"... but then again," the song continues, "too few to mention." I would hope that most of us could look back on to just a few, but mostly I hope that none of those regrets caused us to crash and burn, to stop moving forward with living our lives.
I regret friendships lost or lapsed. When making peace with myself, I return to the whole reason, season, lifetime saying and give some thought to whether those friends were a reason, a season or a lifetime friend to me and whether I was to them.
In examining the nature of friendship, I noticed that many people I knew had long-term friends: people they had grown-up with, known since they'd been to school together, had known since University - those with potential to be lifetime friends. But I didn't. I could blame the constant changes in my childhood - I'd been brought up overseas, re-locating every 2-3 years with my parents and siblings - but I had also attended a boarding school from the age of 12. So, why did I not have more than acquaintances from that time? Why did I not have friends who weren't transient? Why were all my friends seasonal?

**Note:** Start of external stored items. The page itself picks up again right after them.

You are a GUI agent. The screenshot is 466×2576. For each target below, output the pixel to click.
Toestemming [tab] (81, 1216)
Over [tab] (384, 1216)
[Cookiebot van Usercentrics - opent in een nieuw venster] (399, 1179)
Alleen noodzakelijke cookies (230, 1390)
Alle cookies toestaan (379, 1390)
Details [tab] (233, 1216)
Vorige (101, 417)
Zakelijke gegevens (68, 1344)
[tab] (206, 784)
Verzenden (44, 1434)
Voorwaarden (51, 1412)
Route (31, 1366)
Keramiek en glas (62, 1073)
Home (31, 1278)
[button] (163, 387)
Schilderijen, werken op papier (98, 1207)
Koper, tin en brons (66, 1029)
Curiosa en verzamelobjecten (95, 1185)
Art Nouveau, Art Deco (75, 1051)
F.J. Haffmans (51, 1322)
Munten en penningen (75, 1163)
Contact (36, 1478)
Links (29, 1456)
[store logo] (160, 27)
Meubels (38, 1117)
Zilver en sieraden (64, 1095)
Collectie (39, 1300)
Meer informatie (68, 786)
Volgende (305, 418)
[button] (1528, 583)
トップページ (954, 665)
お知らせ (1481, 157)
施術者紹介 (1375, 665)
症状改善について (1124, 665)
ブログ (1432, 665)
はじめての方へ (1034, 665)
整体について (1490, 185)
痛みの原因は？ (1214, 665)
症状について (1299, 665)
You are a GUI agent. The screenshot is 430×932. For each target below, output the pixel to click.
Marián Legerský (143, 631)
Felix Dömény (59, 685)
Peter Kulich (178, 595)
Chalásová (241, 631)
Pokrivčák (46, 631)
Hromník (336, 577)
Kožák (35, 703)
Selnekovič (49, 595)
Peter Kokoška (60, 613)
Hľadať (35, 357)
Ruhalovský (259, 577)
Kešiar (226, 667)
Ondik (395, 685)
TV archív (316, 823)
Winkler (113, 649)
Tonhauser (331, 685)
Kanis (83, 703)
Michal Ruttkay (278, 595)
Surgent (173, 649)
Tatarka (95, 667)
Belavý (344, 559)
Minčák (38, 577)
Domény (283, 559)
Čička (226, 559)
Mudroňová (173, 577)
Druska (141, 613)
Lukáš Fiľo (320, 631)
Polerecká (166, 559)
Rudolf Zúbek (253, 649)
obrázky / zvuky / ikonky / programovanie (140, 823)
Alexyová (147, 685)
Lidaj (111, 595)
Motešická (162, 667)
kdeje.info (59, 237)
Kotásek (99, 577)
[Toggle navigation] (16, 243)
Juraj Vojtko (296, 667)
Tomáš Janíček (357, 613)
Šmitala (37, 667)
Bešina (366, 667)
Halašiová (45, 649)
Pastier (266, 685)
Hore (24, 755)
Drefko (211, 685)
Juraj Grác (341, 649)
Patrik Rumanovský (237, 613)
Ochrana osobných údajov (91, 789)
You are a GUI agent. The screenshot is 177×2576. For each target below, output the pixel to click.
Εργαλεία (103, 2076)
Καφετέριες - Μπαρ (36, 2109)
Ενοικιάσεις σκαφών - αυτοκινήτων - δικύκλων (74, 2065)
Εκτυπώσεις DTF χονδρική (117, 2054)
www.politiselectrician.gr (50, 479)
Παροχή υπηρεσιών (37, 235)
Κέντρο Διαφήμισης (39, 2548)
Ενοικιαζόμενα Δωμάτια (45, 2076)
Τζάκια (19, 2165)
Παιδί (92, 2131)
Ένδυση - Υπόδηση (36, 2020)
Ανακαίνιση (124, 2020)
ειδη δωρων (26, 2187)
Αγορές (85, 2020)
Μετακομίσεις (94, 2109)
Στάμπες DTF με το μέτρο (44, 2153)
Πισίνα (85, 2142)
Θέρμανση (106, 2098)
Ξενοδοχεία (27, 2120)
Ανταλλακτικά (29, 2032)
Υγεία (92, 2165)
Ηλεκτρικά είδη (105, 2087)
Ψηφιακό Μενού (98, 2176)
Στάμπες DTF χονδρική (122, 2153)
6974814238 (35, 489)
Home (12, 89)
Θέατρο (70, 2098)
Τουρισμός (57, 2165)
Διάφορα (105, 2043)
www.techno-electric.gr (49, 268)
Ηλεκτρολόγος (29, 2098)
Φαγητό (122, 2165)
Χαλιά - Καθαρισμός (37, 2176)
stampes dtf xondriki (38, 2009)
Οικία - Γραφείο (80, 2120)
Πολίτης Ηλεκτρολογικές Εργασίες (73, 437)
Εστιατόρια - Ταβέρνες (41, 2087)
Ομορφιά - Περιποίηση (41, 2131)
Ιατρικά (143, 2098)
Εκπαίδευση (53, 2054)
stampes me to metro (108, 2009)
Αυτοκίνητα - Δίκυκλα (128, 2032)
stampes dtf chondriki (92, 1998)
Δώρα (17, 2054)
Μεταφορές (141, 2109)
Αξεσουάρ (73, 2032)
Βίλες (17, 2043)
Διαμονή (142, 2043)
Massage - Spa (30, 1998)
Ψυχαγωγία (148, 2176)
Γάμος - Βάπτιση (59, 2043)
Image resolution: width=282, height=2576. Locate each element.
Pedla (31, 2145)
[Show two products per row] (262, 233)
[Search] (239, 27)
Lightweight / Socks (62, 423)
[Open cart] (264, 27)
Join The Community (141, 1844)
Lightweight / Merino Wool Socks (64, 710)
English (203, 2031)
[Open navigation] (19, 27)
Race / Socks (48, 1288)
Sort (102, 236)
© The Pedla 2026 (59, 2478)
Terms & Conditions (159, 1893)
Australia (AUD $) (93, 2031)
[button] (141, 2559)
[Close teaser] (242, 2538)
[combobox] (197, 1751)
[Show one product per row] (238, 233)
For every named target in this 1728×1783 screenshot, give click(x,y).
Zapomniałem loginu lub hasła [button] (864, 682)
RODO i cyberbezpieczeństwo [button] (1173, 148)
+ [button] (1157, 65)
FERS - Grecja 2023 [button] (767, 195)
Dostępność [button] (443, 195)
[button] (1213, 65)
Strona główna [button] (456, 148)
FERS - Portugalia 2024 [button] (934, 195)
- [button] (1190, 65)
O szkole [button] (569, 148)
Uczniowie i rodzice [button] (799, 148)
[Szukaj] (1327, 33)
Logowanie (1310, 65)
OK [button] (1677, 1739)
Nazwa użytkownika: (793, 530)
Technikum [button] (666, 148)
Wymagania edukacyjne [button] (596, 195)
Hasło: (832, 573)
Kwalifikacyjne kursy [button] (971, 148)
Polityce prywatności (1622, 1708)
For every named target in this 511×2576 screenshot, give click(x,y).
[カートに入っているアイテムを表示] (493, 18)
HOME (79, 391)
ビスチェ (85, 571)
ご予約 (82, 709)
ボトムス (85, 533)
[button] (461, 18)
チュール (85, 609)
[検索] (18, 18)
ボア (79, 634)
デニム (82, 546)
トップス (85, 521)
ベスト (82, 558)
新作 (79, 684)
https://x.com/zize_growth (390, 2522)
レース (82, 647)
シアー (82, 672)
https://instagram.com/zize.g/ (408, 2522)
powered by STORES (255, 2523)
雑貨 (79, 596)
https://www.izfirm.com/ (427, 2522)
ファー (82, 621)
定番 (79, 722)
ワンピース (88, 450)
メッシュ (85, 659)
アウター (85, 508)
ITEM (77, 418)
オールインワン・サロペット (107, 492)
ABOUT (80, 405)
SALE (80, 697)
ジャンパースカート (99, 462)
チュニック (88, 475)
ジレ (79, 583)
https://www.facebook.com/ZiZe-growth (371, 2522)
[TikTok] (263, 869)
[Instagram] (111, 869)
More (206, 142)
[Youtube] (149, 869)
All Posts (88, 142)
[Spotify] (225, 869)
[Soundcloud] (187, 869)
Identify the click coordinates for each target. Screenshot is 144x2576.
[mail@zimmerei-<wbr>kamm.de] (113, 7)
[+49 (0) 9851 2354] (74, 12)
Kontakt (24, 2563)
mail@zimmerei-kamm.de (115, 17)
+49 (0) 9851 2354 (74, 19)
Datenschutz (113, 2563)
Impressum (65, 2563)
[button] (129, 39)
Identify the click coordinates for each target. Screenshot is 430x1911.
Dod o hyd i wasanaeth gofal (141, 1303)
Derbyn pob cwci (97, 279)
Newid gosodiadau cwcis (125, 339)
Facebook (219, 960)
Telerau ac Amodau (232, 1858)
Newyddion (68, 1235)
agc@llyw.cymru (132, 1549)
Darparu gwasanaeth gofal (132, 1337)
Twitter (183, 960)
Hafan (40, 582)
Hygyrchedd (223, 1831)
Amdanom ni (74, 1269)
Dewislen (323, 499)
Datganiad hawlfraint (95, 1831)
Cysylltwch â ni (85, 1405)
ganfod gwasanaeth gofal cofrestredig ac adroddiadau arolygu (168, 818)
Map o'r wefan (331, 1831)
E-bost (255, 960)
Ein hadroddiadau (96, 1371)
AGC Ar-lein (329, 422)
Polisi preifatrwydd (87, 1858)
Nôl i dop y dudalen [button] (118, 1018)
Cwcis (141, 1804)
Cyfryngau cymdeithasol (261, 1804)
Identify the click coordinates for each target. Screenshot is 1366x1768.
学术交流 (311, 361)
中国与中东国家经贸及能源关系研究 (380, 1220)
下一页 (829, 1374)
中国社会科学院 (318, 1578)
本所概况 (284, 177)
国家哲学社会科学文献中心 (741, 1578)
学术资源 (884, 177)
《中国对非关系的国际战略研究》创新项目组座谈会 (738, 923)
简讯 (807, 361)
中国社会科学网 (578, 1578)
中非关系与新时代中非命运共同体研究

Despite using logic to discard the transient nature of my upbringing as having caused this, I held on to the belief that putting down roots would naturally lead to forming friendships that fell into the reason category and - most importantly - with the potential for lifetime friendship. The reason category rapidly filled up - I shared friendships with those I met at the school gate, when our children travelled abroad together on their gap years, who attended the same sport club as I did. But I discovered that the lifetime thing didn't just "happen naturally" as I'd assumed it would. I discovered it was necessary not to just sit back and wait for people to come to you, you have to get up and make the effort yourself (duh!) You have to ring, to invite, to risk knock-back, to keep in touch, to listen, to share, to be reliably there when the tough stuff lands. Friendships - especially of the lifetime sort - they don't just happen, they take effort and nurturing and love. I'm glad that was a lesson I learned before it was too late.
The other regret I have was only identified quite recently. I wish I had discovered my fascination, my passionate interest and natural ability for psychology earlier than my sixth decade. The fact that I had a good brain came as somewhat of a surprise to me. The fact that I had the ability for cognitive thought and academic work was a huge surprise to me. As far as is possible, I take opportunities to keep that grey matter working, but I've had to accept that the opportunity to become a psychologist has passed. I might have the time left to qualify, but I definately don't have the time left to practice. I was surprised how much that discovery hurt. I felt an almost physical sense of the loss. in going through the grieving process, I was fortunate to have the assistance and support of a warm, wonderfully empathic Gestaltist. With his help, the grief hasn't prevented me from living life. Instead it has ensured that I do face the fear, for if I fail, at least there is no regret for what might have been.
Are there regrets you now feel? Or risks you won't take for fear of failure?